Glacial cyclicity of the Earth has often been considered on 100,000 year timescales, particularly for the Late Pleistocene (~11,700 to 129,000 years ago) swapping between periods of extensive polar and mountain glacier ice sheets, to warmer interglacial periods when ice sheets and glaciers retreated, with subsequent sea level rise. This is thought to be related to three key drivers affecting the amount of solar radiation reaching Earth from the sun.

Termed Milankovitch cycles, eccentricity considers the shape of Earth's orbit changing from circular to more elliptical over 100,000 year timescales, while obliquity refers to the varying 'tilt' of the planet's axis between 22.1 and 24.5 degrees over 41,000 years (contributing to seasons) and precession, which in simple terms is the direction Earth's axis is pointed and can make the contrast between seasons more extreme in one hemisphere compared to the other.

While the eccentricity cycle has been a major factor thought to drive glacial/interglacial cycles, newer research has suggested that they instead may result from a series of obliquity or precession cycles (especially as the former dominated up to 800,000 years ago). To test this theory, Bethany Hobart, a Doctoral Researcher at the University of California, and colleagues modeled the impacts of glacial termination on 23,000 and 41,000 year cycles.

Three hypotheses were proposed in a Nature Geoscience publication: 1) precession forced by eccentricity, whereby weak precession cycles are associated with near-circular orbits and so summer insolation reaching Earth's surface is low, encouraging ice sheets to accumulate; 2) glaciation terminated every two or three obliquity cycles, therefore roughly every 100,000 years; or 3) both precession and obliquity drove the switch between glaciation and interglaciation.

The research team concluded that it is actually the shortest orbital cycle, precession, that seems to have had the most effect on glacial cyclicity in geological history. For the Late Pleistocene it is the precession forcing in the northern hemisphere during summer that would have helped encourage significant melting of ice sheets and terminated the glacial period.

**Set problem:**
Write the next part of the passage on orbital cycles and ice ages, picking up after its final sentence.

**Data rows:**
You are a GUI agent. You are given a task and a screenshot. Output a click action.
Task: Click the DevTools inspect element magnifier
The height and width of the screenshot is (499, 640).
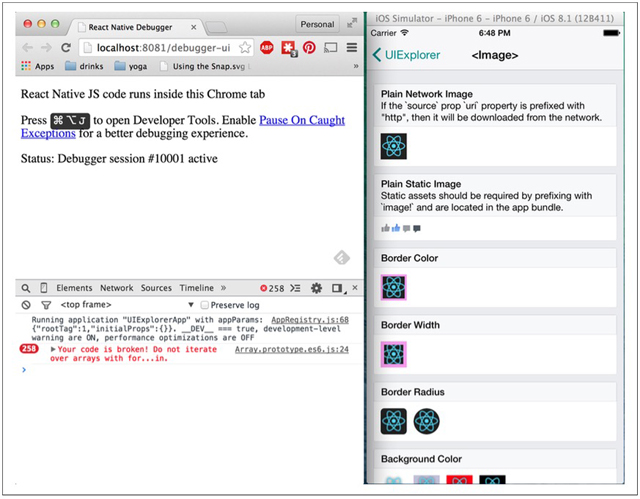click(26, 288)
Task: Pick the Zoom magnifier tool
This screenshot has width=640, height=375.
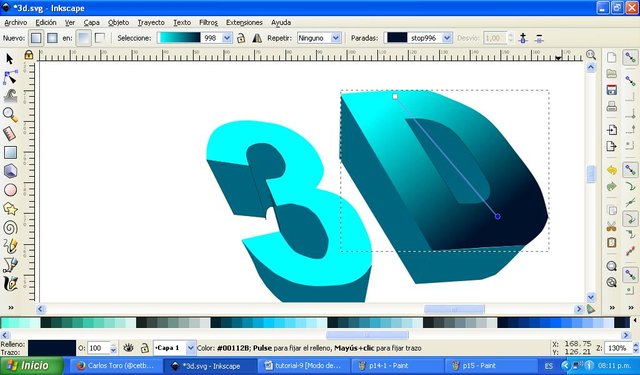Action: [x=10, y=115]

**Written answer:**
These findings were based upon oxygen isotopes (the same element with different atomic masses), whereby the warmer conditions cause the evaporation of lighter 16O, leaving the water enriched in heavier 18O which is then incorporated into the shells of organisms living in the ocean, such as single-celled foraminifera.

The microscopic foraminifera are found in sediment cores obtained from the deep ocean, with analyses of Late Pleistocene records identifying distinct rapid decreases in 18O/16O ratios that indicate changes in deep sea temperature resulting from ice volume variation.

Dating the orbital changes relied upon speleothem (mineral deposits in caves; calcite stalactites are an example of one) records from China, producing an age model for the last 640,000 years. Previous research has established that climate changes in the North Atlantic rapidly spread to monsoon regions, with glacial termination corresponding to weaker monsoons, and so the speleothem records can be considered synchronous to ice records.

Through this work, the research team identified nine glacial termination events, with the three marked by an asterisk representing partial termination, while the remainder are fully changing from glacial to interglacial conditions. The precession cycles are noticeably different between the glacial terminations, which Hobart and colleagues suggest may be explained by the competing influence of obliquity, as well as variable ice sheet size at the beginning of each cycle. Therefore, they calculate the duration between the cycles ranging from 90,400 and 115,500 years, with the more distinct changes in precession a clear indicator of the sensitivity of Late Pleistocene ice sheets.